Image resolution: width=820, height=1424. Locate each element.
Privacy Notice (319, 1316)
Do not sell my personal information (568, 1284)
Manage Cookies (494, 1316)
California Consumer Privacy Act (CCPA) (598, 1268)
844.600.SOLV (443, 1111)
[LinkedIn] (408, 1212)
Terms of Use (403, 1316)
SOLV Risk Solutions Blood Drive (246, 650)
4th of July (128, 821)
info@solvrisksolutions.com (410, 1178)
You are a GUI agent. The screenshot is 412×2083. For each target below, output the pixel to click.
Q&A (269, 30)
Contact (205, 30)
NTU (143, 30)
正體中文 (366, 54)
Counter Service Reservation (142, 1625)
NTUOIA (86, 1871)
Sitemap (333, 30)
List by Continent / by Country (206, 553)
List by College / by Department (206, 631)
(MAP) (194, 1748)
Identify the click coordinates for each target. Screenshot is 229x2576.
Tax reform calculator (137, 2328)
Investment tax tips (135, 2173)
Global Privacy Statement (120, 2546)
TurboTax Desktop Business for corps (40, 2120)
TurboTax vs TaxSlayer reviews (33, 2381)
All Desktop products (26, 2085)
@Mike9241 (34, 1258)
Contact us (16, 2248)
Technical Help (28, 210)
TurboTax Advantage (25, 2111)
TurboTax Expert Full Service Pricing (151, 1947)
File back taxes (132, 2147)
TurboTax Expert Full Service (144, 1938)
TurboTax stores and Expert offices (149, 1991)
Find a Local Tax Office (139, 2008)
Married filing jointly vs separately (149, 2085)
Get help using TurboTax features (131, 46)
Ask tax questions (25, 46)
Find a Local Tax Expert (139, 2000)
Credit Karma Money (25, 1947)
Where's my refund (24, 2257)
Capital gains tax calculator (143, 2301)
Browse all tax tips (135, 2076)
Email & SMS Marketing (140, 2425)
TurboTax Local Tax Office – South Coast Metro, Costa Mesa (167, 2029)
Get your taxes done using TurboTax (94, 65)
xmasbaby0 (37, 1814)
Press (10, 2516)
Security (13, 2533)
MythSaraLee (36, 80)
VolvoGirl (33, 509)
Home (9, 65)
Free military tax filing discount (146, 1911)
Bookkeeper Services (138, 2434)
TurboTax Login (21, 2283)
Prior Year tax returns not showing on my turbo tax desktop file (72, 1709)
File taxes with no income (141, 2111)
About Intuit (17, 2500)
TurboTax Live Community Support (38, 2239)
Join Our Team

◆ ◆ ◆ ◆

- Assignment
Copy out all lines of the material above in which "List" occurs.

- Reply
List by Continent / by Country (206, 553)
List by College / by Department (206, 631)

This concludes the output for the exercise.